Hi,
I have a couple of questions regarding my RNA-Seq experiment but I will start with a hopefully easy one.
I have three batch-effects in my design. Unfortunately, one of these effects contain two batches with only one sample. I found one post here, which recommended not to use such batch-effects (see: here in the next-to-last comment). My question is, is this right and can someone explain why (it makes sense but I can not explain why).
My second question also refers to the batch-topic.

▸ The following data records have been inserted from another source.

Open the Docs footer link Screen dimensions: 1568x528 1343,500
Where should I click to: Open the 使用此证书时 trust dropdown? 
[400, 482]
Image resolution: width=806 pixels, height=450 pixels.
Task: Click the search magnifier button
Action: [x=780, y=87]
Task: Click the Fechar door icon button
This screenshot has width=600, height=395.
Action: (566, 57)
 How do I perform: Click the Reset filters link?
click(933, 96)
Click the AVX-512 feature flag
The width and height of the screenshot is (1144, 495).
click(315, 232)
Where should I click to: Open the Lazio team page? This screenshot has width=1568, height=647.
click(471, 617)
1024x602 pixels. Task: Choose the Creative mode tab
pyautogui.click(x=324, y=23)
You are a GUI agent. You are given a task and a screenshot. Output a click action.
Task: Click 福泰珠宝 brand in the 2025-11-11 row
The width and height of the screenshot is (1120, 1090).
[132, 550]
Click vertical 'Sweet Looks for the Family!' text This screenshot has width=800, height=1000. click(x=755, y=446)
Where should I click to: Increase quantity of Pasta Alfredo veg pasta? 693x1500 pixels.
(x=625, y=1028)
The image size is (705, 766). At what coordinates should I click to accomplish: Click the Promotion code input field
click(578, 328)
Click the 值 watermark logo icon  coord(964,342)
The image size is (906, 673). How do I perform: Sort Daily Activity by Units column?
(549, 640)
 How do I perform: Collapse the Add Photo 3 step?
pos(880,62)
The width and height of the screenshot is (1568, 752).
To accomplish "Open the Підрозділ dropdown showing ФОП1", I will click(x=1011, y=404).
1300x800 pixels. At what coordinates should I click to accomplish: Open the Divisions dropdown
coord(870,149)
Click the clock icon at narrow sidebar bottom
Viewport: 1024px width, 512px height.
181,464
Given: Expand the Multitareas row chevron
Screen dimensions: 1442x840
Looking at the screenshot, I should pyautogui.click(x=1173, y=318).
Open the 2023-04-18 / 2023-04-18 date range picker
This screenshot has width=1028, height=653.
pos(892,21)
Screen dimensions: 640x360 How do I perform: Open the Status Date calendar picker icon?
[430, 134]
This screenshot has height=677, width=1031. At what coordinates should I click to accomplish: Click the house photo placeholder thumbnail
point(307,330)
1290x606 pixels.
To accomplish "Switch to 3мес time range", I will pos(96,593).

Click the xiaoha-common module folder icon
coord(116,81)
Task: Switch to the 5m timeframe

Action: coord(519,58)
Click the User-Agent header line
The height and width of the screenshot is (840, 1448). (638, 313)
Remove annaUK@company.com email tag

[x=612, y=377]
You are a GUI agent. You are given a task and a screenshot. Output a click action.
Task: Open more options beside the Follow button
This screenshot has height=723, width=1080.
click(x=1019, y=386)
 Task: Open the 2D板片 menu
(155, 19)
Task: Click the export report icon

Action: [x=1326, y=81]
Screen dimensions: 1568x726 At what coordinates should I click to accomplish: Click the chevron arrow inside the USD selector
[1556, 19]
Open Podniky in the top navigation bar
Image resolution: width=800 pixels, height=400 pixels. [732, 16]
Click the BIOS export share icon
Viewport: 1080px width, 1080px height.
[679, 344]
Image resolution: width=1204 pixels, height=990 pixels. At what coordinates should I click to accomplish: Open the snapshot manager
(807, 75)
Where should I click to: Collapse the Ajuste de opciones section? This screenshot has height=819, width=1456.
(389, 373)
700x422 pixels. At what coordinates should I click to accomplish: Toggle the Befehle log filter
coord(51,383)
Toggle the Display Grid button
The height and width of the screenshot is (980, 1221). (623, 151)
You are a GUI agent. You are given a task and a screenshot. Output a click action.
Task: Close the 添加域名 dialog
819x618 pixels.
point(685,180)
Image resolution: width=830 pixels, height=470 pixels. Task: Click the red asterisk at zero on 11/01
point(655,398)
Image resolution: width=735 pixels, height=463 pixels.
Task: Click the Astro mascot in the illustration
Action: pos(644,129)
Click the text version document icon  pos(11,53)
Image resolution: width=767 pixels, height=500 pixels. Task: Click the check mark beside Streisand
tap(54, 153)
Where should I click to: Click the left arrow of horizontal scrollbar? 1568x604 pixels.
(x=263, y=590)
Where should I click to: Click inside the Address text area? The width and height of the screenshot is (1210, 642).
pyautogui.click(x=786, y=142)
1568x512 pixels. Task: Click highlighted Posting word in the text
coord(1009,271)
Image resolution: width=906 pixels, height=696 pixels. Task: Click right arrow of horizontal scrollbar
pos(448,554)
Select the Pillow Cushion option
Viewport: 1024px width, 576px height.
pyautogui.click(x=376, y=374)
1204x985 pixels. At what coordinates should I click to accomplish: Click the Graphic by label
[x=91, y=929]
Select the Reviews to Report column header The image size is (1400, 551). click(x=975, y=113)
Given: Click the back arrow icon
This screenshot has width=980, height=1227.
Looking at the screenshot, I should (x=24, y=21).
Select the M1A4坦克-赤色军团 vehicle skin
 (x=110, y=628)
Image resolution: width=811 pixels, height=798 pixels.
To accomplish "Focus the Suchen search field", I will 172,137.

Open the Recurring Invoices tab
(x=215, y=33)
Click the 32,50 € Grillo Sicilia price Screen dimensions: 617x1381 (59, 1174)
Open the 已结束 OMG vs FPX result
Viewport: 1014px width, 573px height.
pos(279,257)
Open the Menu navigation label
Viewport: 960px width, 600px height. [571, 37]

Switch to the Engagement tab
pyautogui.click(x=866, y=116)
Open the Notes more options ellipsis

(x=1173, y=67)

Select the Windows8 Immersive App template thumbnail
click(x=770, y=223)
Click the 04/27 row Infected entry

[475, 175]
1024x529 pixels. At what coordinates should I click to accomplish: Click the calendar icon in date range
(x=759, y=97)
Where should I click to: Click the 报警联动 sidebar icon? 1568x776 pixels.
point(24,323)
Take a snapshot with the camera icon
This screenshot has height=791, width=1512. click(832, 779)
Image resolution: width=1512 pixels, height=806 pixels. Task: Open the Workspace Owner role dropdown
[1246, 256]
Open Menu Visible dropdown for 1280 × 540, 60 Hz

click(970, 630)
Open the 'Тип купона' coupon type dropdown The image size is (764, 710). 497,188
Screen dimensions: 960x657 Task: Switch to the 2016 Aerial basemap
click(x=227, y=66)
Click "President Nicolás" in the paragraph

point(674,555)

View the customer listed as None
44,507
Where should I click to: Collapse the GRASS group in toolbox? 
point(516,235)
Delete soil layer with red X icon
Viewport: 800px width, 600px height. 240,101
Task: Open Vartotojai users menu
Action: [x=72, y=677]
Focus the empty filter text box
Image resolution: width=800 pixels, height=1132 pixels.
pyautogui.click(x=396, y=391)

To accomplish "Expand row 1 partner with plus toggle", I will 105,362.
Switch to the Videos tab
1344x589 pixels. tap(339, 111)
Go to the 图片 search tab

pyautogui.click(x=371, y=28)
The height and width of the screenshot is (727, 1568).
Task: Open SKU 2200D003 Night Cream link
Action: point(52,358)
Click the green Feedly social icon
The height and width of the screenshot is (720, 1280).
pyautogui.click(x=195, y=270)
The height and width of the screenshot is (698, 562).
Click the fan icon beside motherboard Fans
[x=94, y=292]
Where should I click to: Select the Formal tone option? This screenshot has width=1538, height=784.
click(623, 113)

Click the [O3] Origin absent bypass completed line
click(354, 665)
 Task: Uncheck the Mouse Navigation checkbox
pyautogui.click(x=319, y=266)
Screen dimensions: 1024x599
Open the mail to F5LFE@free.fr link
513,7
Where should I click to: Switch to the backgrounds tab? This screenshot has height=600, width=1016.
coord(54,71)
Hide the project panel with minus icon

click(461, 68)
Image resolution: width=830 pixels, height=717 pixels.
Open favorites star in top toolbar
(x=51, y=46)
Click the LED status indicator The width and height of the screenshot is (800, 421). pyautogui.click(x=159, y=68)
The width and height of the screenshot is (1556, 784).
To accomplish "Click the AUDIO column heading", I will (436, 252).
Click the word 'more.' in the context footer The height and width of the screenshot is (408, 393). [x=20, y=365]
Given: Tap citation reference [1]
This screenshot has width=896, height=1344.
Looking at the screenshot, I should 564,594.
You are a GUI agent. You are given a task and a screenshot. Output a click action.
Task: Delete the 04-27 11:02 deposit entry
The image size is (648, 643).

Let's assume I can use two of my batch-variables (these are factor-variables with at least 3 samples per batch), how do I define the design for DESeq2?
I read in the same post, referenced above, that one should put the variable of interest to the end of the design-formula like:
~batch1 + batch2 + condition
Again the question, whether this is correct?
Many thanks for your help. If this is clarified I will continue with my other questions.
Thanks!
Hi Devon, thanks for the quick reply. By the way, I'm referring to your comment. Additionally I also found the answer to question two, in the DESeq2-manual. I'm sorry. Regarding the number of samples in a batch: Can you clarify what you mean with removing? Removing from the whole analysis? But then I will lose important information, will I? In my experiment I compare two conditions with 6 biological replicates in each group. My idea was not to consider the related batch effect in the design.
Yes, remove it from the whole analysis. Such samples don't contribute anything to the analysis since they can only be used to calculate the batch effect, which you don't care about. If you don't include the batch in the model then certainly go ahead and include everything. Just have a look at some clustering to ensure that the batches don't have an appreciable effect.